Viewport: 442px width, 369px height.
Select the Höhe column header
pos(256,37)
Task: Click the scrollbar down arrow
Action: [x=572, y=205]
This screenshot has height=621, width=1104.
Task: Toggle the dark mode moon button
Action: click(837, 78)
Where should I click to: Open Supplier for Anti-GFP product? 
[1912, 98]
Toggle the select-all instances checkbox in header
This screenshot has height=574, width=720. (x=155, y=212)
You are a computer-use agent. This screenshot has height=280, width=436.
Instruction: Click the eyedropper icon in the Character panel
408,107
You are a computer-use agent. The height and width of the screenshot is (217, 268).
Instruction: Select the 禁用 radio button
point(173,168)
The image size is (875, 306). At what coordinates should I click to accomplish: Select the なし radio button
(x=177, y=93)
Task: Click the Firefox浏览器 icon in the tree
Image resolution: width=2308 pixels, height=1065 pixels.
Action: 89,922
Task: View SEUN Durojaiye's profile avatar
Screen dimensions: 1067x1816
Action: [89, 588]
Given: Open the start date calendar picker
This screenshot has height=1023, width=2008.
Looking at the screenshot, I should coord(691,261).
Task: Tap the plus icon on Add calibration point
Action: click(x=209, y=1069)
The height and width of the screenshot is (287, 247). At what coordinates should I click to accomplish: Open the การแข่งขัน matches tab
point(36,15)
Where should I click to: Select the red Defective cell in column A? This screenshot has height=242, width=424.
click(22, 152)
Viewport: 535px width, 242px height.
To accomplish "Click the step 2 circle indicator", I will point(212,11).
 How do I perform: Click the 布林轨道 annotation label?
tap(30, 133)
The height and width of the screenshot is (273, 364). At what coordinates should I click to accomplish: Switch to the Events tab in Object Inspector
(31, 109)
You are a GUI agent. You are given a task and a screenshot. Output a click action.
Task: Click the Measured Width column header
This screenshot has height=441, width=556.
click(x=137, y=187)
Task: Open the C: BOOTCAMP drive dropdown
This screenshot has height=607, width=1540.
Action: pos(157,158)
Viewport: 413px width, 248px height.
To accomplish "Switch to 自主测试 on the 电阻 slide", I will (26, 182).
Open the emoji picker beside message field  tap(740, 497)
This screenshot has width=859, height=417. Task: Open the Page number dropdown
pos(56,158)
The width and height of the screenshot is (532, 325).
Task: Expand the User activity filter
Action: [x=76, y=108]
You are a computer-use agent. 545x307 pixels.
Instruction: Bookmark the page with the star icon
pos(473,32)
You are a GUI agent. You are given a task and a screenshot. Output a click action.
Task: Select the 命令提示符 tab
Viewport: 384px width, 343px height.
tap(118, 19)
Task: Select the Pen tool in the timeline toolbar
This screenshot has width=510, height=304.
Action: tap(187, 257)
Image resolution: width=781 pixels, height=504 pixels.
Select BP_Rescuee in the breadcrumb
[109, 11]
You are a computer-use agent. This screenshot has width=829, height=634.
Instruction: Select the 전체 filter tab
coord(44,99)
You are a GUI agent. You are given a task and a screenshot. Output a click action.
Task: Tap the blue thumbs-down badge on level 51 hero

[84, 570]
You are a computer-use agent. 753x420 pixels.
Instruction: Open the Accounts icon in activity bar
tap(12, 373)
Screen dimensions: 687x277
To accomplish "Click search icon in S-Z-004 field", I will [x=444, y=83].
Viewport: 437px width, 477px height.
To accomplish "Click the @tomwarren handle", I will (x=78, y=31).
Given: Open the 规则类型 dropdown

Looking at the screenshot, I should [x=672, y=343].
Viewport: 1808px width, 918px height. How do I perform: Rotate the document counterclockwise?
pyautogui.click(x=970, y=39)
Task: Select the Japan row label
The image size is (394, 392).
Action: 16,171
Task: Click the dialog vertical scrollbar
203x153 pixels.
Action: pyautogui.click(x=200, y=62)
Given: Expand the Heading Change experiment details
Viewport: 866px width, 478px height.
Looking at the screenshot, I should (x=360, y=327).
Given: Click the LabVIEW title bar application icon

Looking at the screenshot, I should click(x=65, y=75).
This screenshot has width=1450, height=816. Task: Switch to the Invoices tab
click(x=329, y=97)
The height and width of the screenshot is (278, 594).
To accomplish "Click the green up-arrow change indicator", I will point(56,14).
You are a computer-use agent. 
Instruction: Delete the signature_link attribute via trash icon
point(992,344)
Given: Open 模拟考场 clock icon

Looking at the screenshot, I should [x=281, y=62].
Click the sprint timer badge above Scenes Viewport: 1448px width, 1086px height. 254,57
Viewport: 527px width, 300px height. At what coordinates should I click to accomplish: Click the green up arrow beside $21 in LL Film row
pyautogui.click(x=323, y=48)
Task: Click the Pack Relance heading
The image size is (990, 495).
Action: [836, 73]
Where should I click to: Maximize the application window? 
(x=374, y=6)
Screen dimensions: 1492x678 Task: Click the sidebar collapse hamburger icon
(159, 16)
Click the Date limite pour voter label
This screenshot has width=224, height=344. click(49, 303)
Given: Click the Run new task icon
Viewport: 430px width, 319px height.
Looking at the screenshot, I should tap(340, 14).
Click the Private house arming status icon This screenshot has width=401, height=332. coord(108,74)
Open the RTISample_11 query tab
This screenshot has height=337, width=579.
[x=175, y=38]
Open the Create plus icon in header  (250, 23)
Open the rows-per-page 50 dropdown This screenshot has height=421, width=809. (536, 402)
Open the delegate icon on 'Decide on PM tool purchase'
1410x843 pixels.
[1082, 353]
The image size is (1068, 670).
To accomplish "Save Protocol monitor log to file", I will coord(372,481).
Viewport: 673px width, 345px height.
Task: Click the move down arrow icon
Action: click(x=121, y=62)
* * *
Task instructions - Copy out each line in the entries above that contains the string "point".

Solution -
point(173,168)
Task: Tap the plus icon on Add calibration point
point(36,15)
To accomplish "Click the step 2 circle indicator", I will point(212,11).
To accomplish "Click the green up-arrow change indicator", I will point(56,14).
point(992,344)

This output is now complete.